[FFmpeg-devel] [PATCH] First shot at AVCHD seeking via new seeking API

Sun Aug 9 10:47:44 CEST 2009

Hi Baptiste,

Baptiste Coudurier wrote:
> [...]
> I think you can check for st->discard and therefore don't need active 
> flag.

True. I'll change it.

>
> >>>> [...]
>>>>>
>>>>> Do term_pos and first_pos need to be per stream ?
>>>> Yes. Reason as above - frames for various streams interleaved in
>>>> packets, so the starting position of frames in various streams don't
>>>> necessarily correlate with their arrival via av_read_frame().
>>>
>>> Scenario is currently for first iteration:
>>> seek at pos
>>> read frames until you find hi keyframes for all streams.
>>> The Lowest pos is the first keyframe found. It may not be in order but
>>> that doesn't matter at the first iteration.
>>>
>>> On next iterations you have no interest in going past the first pos
>>> since read_frame will and if not must return the same frames in the
>>> same order at the same pos, whatever interleaving there is. If it
>>> doesn't problem is somewhere else and must be fixed.
>>>
>>> So you only need one first_pos for all the streams.
>>> And next iterations will find keyframes before pos. That's why I don't
>>> think you need term_pos nor terminated either.
>> Unfortunately, no. Again, consider this case:
>>
>> pos - 1: 1st PES packet of video frame
>> pos + 0: PES packet containing audio frame
>> pos + 1: 2nd PES packet of video frame
>>
>> now, we start reading from somewhere before pos. read_frame will first
>> return audio frame at pos, where we'd stop reading.
>
> For the first iteration we continue reading until the hi keyframe is 
> found, if I understood correctly.
Yes. But this may be one or more key frames too late, so it still might 
be updated in subsequent iterations.

>
>> But the video frame,  which begins at pos - 1 would not be read, 
>> since  > we need to continue  reading to read the frame with position 
>> pos - 1.
> > This is no bug, but a feature...
>
> Yes, however if lo keyframe is not found, code will seek back before 
> pos again to find the lo keyframe for video.
> And in this second iteration you don't need to read past the previous 
> pos.
Correct per stream.

>
> >>>> [...]
>>>>>
>>>>> If I understood correctly, at first iteration you should find high
>>>>> keyframes for all streams.
>>>> Not necessarily.
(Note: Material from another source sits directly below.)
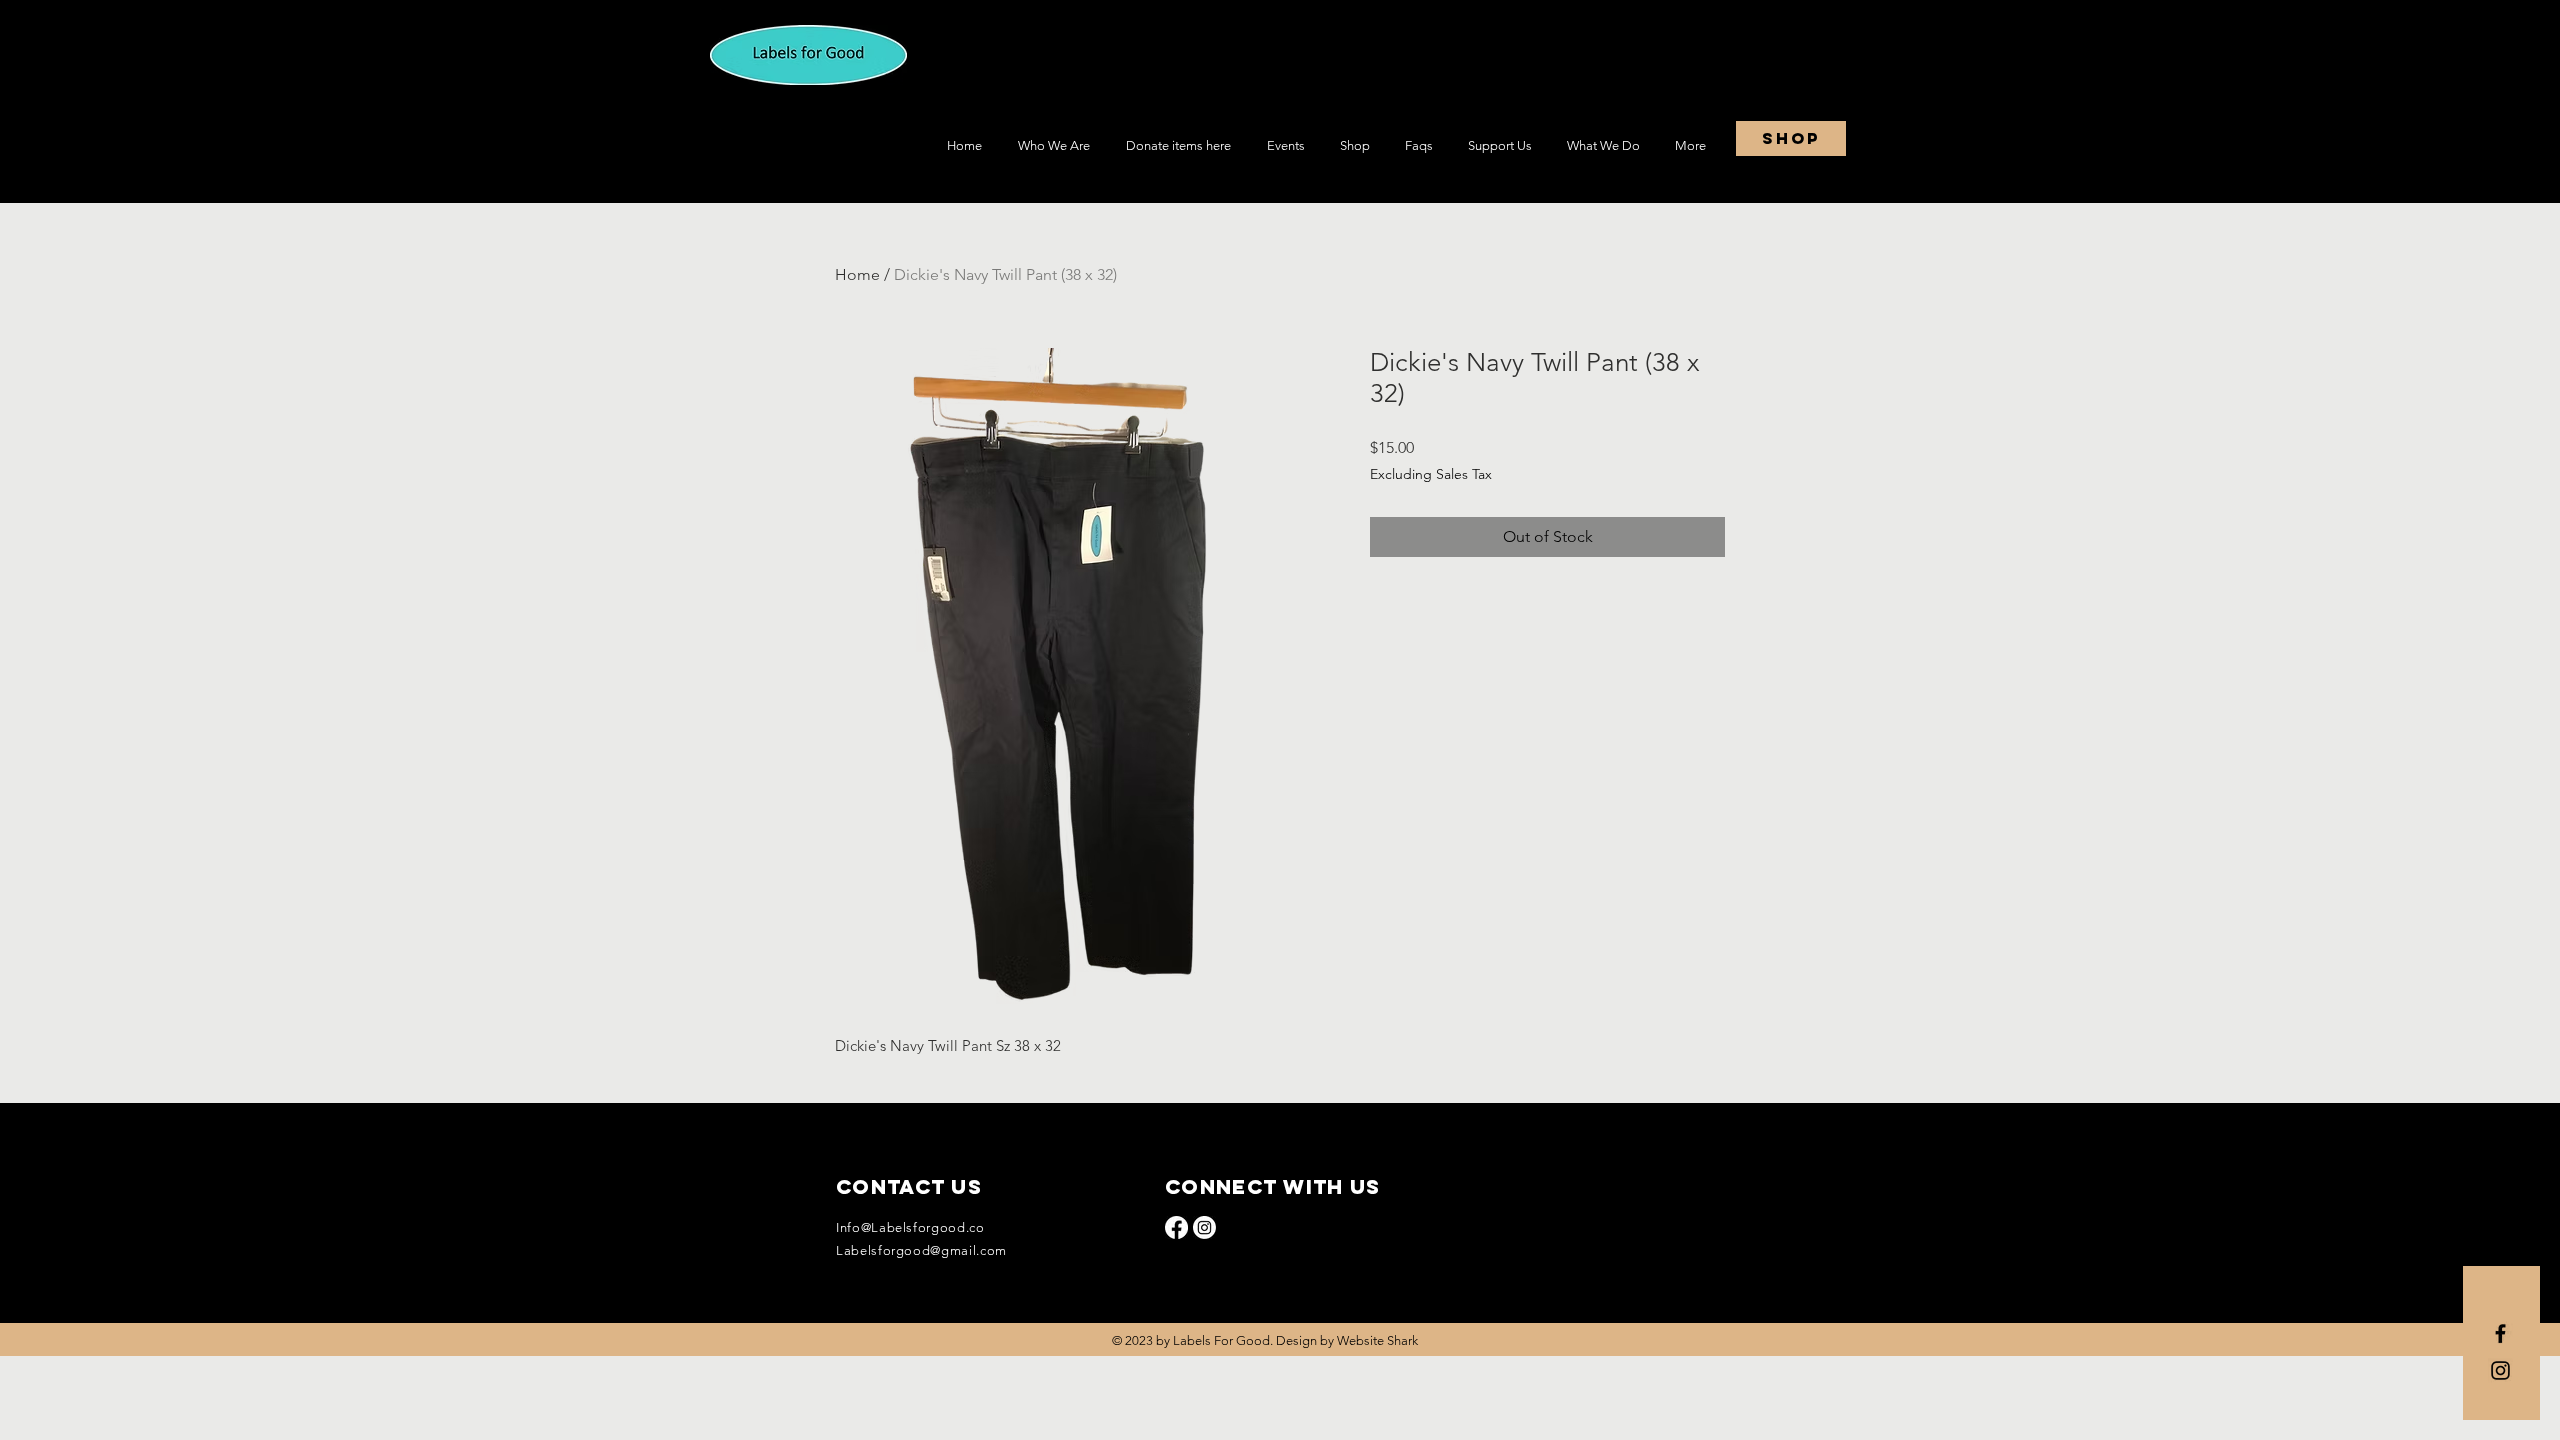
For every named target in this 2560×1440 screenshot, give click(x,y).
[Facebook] (1176, 1227)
Normally, yes, but there is a special case, with key
>>>> frame in a stream beginning before rough position and ending after it.
>>>> The frame won't be returned in the first iteration, only possibly a
>>>> later key frame. It will only be found in later iteration (or not 
>>>> found
>>>> at all, if seeking against end of the file).
>>>
>>> You are describing the case of the first keyframe here right ?
>>> It will be returned at the next iteration so it's fine and lo will be
>>> updated.
>> I'm describing a case where:
>>
>> pos - 1: 1st PES packet of key frame of stream 1
>> pos + 0: 1st and only PES packet of key frame of stream 0
>> pos + 1: 2nd and last PES packet of key frame of stream 1
>>
>> Generic seeking routine might return position of key frame of stream 0,
>> since it's PTS matches the best. But actually, position pos - 1 is the
>> correct one, since otherwise the decoder would not synchronize correctly
>> at requested timestamp.
>
> Yes, yo have to seek back before pos - 1 to find the lo keyframe, that 
> will be done during the second iteration anyway.
The problem is, if I just remember, I read frames up to pos + 0, when 
reading starting from position <= pos - 1, I'll first read first PES 
packet of key frame of stream 1, which is put into a buffer. Then, I 
read first PES packet of key frame of stream 0, which represents a 
complete frame, and reading stops, because if I keep just the global 
position, I think I've read everything. But actually, I have to continue 
reading second PES packet of key frame of stream 1, which is already 
past pos + 0.

But if I remember that in stream 1 the last known position of a frame 
is, say, pos + 2, I know I have to stop reading at pos + 2 - but only 
for stream 1. For stream 0, I have to terminate reading at pos already. 
Therefore I'm storing termination position per stream, otherwise I'd 
miss some frames.

I hope it's clear now, why I've done it this way.

> [...]
>
> >>>> [...]
>>>>>
>>>>> You can shortcut by checking if user specified a max_pos > ts or
>>>>> min_pos < ts. In this case only found_lo or found_hi matters.
>>>> I'm not sure.
>>>>
>>>> The max_pos/min_pos/max_ts/min_ts don't say "don't give me anything
>>>> outside this range", rather "make sure my decoder output 
>>>> synchronizes in
>>>> this range". I.e., it's perfectly OK to return a position before
>>>> min_pos/min_ts.
>>>
>>> I think, given the parameters name, it exactly says don't give me
>>> anything outside this range, that's why the API has been extended.
>>> So it's not ok to return anything outside this range.
>> According to the API docs:
>>
>> "Seeking will be done so that the point from which all active streams
>> can be presented successfully will be closest to ts and within 
>> min/max_ts."
>>
>> It says, "the point from which all active streams can be presented
>> successfully", i.e., where they synchronize or put differently, where
>> each of them encounters a key frame, must be within min/max_ts, NOT the
>> point where we reposition the file. Therefore, data _before_ min_ts must
>> be taken into account and therefore the current code is correct.
>
> Yes, this is what is in the docs, I said you could shortcut if ts == 
> max_ts or ts == min_ts.
If ts == max_ts, then indeed it's possible to short-cut using lo-frame 
only. But in order to find highest lo-frame, nevertheless I need to 
iterate until I find a frame past ts/max_ts, which is the hi-frame. So 
there's not much gain of doing this optimization.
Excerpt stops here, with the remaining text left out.